Can Large Language Models Translate No-Resource Languages

In a May 16, 2024 paper, Jared Coleman, Bhaskar Krishnamachari, and Khalil Iskarous from the University of Southern California, along with Ruben Rosales from California State University introduced a new approach for machine translation (MT) that is “particularly useful” for no-resource languages, which lack publicly available bilingual or monolingual corpora.

This approach, named LLM-RBMT (LLM-Assisted Rule-Based Machine Translation), combines the strengths of large language models (LLMs) and rule-based machine translation (RBMT) techniques.

The researchers highlighted the exceptional capabilities of LLMs in MT but noted their limitations in low-resource or no-resource language scenarios. “There have been many efforts in improving MT for low-resource languages, but no-resource languages have received much less attention,” they said.

Despite the perception of RBMT as a “relic of the past”, the researchers emphasized ongoing research and development in RBMT systems tailored for under-resourced languages.

In this study, the researchers focused on Owens Valley Paiute (OVP), a critically endangered Indigenous American language for which there is virtually no publicly available data and developed two LLM-assisted RBMT tools: one for translating OVP into English and another for translating English into OVP. As LLMs they used OpenAI‘s gpt-3.5-turbo and gpt-4.

For the OVP to English translation, they created a selection-based OVP sentence builder where users can select different parts of speech like subjects, verbs, and objects to form valid OVP sentences. The system adjusts available options based on user selections to ensure grammatical correctness. Once a valid OVP sentence is created, the tool encodes it into structured English, and then transforms it into a natural language sentence with the help of an LLM.

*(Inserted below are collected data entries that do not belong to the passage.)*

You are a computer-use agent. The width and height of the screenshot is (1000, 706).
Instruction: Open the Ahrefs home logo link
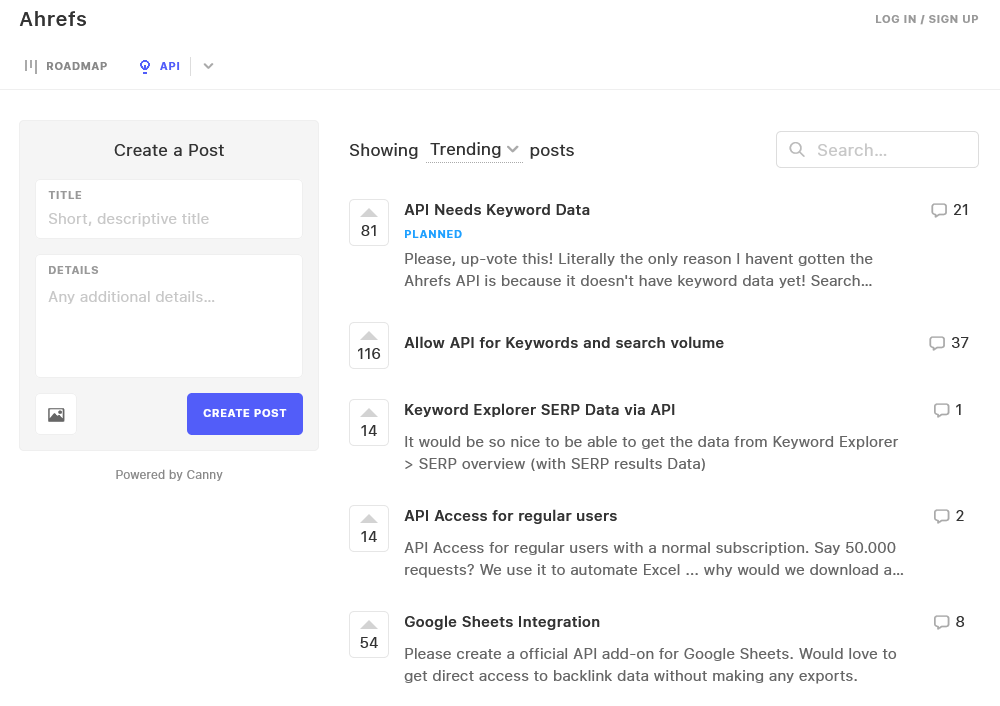click(x=53, y=19)
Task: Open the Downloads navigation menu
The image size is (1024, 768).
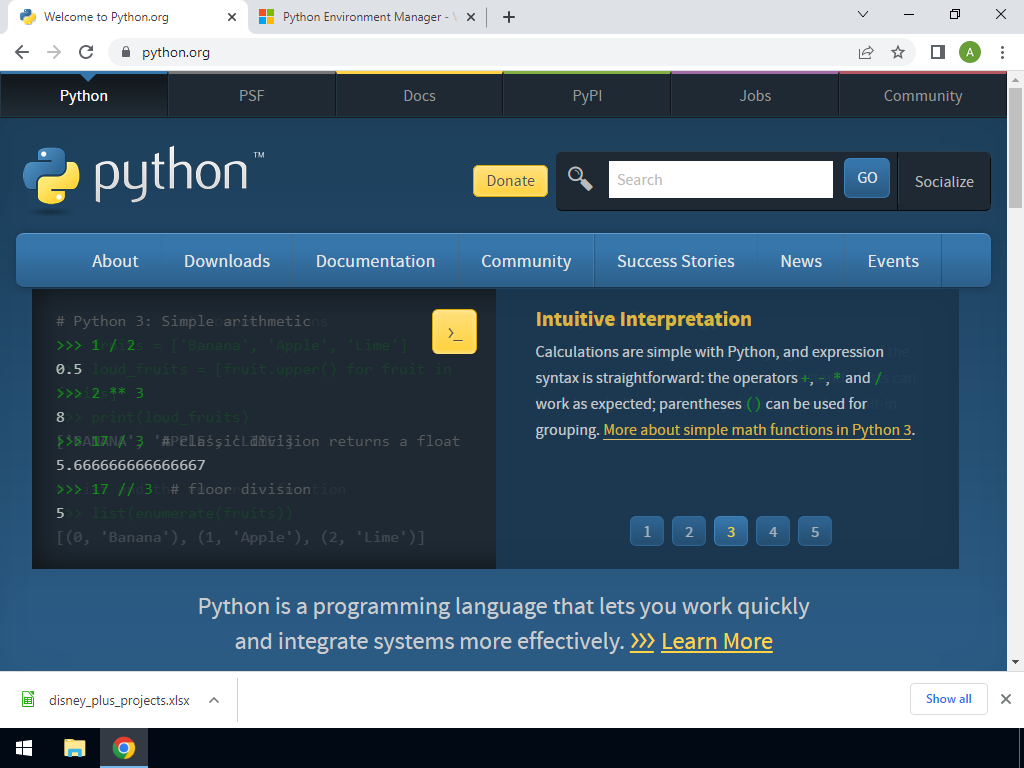Action: click(227, 261)
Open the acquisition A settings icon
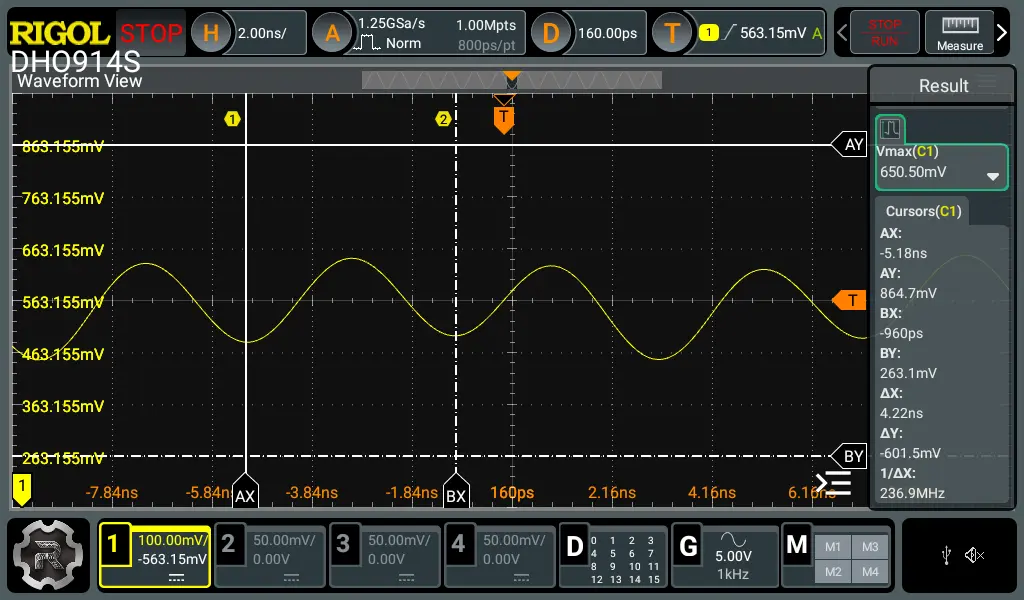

For the English to OVP translation, the tool allows users to input sentences in natural language (English in that case). The translation process involves using a LLM to simplify the input sentence into basic subject-verb and subject-verb-object structures, removing unnecessary elements like adjectives and adverbs. The simplified sentences are then used with available vocabulary to create valid OVP sentences using the sentence-building tool.

The researchers explained that the LLMs do not directly interact with the target language but provide guidance on how to utilize rule-based systems effectively to produce translations that closely match the original input. 

These are the first MT tools for OVP. However, the researchers noted that these tools were designed to assist language learners in expressing ideas using basic sentence structures, focusing on language teaching and revitalization rather than being general-purpose translators.

The researchers are actively working on expanding the translation tool by incorporating more vocabulary, introducing more complex sentence structures, and developing versions for other languages among others. 

They believe that this research opens up many directions for future work, leveraging the promising capabilities of LLMs in revitalizing critically endangered languages. “The remarkable general-purpose language skills that LLMs exhibit make them a promising tool in helping revitalize critically endangered languages,” they said.

The researchers have made the code open-source on GitHub.